### Document passage:
ORC and Parquet formats based on HDFS

Every company continuously produces and stores tons of data, and this causes a lot of problems. Storage volumes are not infinite, and neither are hardware resources. But optimizing data processing and storage does not always bring the desired results. How can I configure everything so as to significantly reduce the space they occupy on disk?

We made it! We have reduced the amount of data on the disk by 3 times, while speeding up their processing. And now I’ll tell you how. My name is Alexander Markachev, I am a Data Engineer of the Voice Antifraud team at beeline. In the article we will touch on the topic of ORC and Parquet formats, how to use and store them correctly so that everyone has a good time.

Data and formats

In total, there are currently 97 zettabytes of data in the world and about 220 terabytes are generated daily. By 2025, current data is expected to double.

In this regard, Beeline is no exception. Our data is growing both due to new data and due to the processing and enrichment of old ones. One of the tasks of a data engineer is to effectively manage this data so that it takes up little space and at the same time is easily accessible. Therefore, it is important to be able to work with data formats.

There are a huge variety of formats: JSON, CSV, Aura and many others, but not all of them are suitable for storage and quick access. They either take up too much space or work with them is very slow. It happens both.

However, two formats stand out among them: ORC and Parquet. They are great for both storing and processing data, but they have their pros and cons. That’s why we’ve set several quality metrics to evaluate them by—based on how we typically use data, your metrics may be different. Here are the main ones:

Reading individual columns;
Column statistics;
Changing the order of columns;
Adding columns;
Data type support;
Access speed;
Compression.

Structure

To understand how formats work and how to use them correctly, you need to decide on the structure.

Parquet file structure

Parquet was created in March 2013 and initially supported many programming languages (not just JVM-like ones) and was itself supported by many systems. Currently it is used by such giants as Amazon, Cloudera, Netflix, Apple, Beeline.

Parquet file structure on the official site looks like that:

There is a header, groups of lines, sections of columns and pages. In order not to get confused in this terrible graph, let’s look at it in more detail:

The file starts with File Header. It contains the magic number PAR1, which allows you to read and determine that this is a Parquet file for further optimization.

Ends File Footer‘om which contains:

Metadata (schema definition, row group information, column metadata);
Additional data, such as the dictionary location for the column;
Column statistics.

Between File Header and File Footer there are groups of lines − Row-group. This is splitting one specific file into many small blocks so that, if necessary, you do not have to read the entire huge file. Let’s say you wrote 17 GB into it. In order not to read the entire file for the sake of 10 lines, we split it into groups and read only the first one.

But this is not enough. Parquet also has a column layout – Column Chunk. Each column can be read separately, which is important for wide tables.

Columns are divided into groups of pages – Page. This is already a physical representation of the data, a set of values for each column in the file. Page has its own data schema description, which indicates the data type, the size of the specific page, and the encoding method. Just like in Row-group, there are possible links to a dictionary in order to decode the data.

### Directive 1:
Copy the rows below exactly as they appear, everything from the row containing "#2: Inleiding (801, 768)" down to the row containing "Over FiB (375, 357)", both of those included.

### Records:
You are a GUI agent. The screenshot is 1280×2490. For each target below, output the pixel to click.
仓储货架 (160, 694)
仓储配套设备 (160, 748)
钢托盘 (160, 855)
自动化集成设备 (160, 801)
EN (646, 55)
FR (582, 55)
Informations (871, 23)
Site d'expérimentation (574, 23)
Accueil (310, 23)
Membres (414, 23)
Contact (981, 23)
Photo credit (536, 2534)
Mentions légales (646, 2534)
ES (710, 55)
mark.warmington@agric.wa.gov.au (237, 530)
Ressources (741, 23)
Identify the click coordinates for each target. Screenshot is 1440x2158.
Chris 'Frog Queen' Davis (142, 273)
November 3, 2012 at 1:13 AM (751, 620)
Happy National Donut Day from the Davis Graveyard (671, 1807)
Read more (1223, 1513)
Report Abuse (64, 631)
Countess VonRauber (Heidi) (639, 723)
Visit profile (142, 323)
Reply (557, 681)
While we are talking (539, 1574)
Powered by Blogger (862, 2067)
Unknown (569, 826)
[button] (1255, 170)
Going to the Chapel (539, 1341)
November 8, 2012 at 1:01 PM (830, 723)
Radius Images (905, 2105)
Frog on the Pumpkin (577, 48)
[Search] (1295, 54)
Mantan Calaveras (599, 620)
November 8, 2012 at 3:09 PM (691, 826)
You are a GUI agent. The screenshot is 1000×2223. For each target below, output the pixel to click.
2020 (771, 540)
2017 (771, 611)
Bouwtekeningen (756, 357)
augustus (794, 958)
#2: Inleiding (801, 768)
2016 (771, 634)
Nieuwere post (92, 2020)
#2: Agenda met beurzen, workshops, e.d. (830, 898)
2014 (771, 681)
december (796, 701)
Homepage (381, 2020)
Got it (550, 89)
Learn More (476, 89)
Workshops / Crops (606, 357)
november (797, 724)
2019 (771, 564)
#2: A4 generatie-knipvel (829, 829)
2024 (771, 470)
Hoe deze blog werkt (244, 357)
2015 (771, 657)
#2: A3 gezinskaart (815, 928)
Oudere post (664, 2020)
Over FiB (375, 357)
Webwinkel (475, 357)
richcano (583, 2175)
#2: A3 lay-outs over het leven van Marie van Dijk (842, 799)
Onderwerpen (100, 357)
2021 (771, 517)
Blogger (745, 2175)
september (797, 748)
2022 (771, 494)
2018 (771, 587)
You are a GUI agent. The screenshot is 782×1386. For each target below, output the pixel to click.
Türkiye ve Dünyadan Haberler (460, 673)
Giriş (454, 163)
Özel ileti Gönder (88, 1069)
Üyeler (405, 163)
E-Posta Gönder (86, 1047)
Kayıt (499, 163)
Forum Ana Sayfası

### Directive 2:
Continue the ORC and Parquet article from the point where it stops.

### Exercise output 1:
#2: Inleiding (801, 768)
2016 (771, 634)
Nieuwere post (92, 2020)
#2: Agenda met beurzen, workshops, e.d. (830, 898)
2014 (771, 681)
december (796, 701)
Homepage (381, 2020)
Got it (550, 89)
Learn More (476, 89)
Workshops / Crops (606, 357)
november (797, 724)
2019 (771, 564)
#2: A4 generatie-knipvel (829, 829)
2024 (771, 470)
Hoe deze blog werkt (244, 357)
2015 (771, 657)
#2: A3 gezinskaart (815, 928)
Oudere post (664, 2020)
Over FiB (375, 357)

### Exercise output 2:
ORC File Structure

ORC was created a month earlier than Parquet, but had no luck. It only supported JVM languages and was designed specifically for Hive. In 2016, it was improved, it began to support C-like clients and itself began to be supported by many systems. Now it has been supported in Impala. Its range of applications and benefits has greatly expanded. Its creators are constantly improving it. It is used by such giants as Facebook, Twitter, Netflix, Amazon, Beeline. You may have noticed that some companies are repeating themselves. The fact is that different formats are used depending on the situation. There is no absolutely correct solution.

The ORC structure looks even worse than the Parquet structure:

There are also headers, stripes (aka stripes), sections of columns and pages, and also postscript.

Just like Parquet, ORC starts with File Header. Only this File Header already contains the ORC magic number, which allows us to read it as an ORC file. But unlike Parquet ORC ends postscript, because it does not contain all the metadata, but only information to interpret the reading of the entire file. Including metadata length, footer length, compression type, and version type.

After postscript comes File Footer, which contains all the metadata that Parquet does, but in compressed form to save a bit of disk space through compression. At the same time, this allows ORC to quickly filter out unnecessary files. File Footer stores column names, titles, number of lines of each stripe, statistics, information about each stripe, as well as dictionaries and much more.

Between File Header and File Footer contains stripe‘s. This is an analogue of Row-group in Parquet, that is, simply splitting one large file into many small ones inside, invisible to the eyes of a common person.

In turn, stripes are divided into blocks. They contain indexes, the data itself, and Stripe Footer is an analogue of File Footer. It contains all the metadata for a particular stripe and allows you to read it very quickly. Unlike Parquet, if other stripes have been corrupted, you can read them independently. This way you will not lose all the data of one file, but only part of it, if this has already happened.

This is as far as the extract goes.